Regardless of our role–customer, sales person, sales manager, executive, we face similar issues.
Overwhelming and conflicting information and data, rapidly shifting priorities, time and space compression, dizzying complexity, more choices yet fewer realistic alternatives, ever accelerating change, continual disruption, increasing confusion.
We are expected to do more, with fewer resources, in less time, with more-but perhaps not the right information.
It’s no wonder stress levels are so high, that people are tired. Often we seek refuge in the familiar, not necessarily because we want to, but because we don’t know what else to do. We are confused by choice. Often, when we should be moving faster, we often slow down–confused, disoriented.
What we seek is Clarity. We seek to understand, to extract meaning from all that surrounds us, every day.
As we seek to help–whether it’s our customers, the people on our team, executives trying to understand, perhaps the greatest value we can create is to help provide Clarity.
As sales people, helping our customers understand, helping them navigate, helping them prioritize, helping them see what they may have been blind to, helping them change is perhaps the greatest value we can create. Providing clarity, perhaps it’s that “Aha” moment, perhaps it’s just “I get it….”

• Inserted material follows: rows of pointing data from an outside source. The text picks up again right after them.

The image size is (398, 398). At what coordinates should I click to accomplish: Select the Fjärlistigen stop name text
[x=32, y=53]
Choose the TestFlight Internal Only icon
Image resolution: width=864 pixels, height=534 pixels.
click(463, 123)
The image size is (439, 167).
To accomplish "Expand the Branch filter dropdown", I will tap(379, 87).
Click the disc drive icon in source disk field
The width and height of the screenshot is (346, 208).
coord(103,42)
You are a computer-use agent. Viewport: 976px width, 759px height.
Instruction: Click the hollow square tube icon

Perhaps more than Insight, more than challenging, more than providing solutions, providing clarity creates great value for our customers.
As managers, our people and teams seek the same. The issue is often less of “wanting” to do something, but the which one, what priority, with who, why, what, how. Helping our people sort through the array of alternatives and choices, providing them context and frameworks in which they can figure it out and take action. Ultimately, providing clarity is the critical difference in driving the behaviors needed to achieve goals.
Our management, others in the organization and up the food chain are similarly challenged. They face similar issues. In seeking answers, what they most need is clarity.
As human beings and individuals, we seek clarity in our own lives. We want to know what to do — to achieve our goals, to enrich relationships, to create meaning, to have an impact, contribute, to be happy.
Providing clarity isn’t easy, but the more we can do this to our customers, our people, our management, ourselves the more we achieve.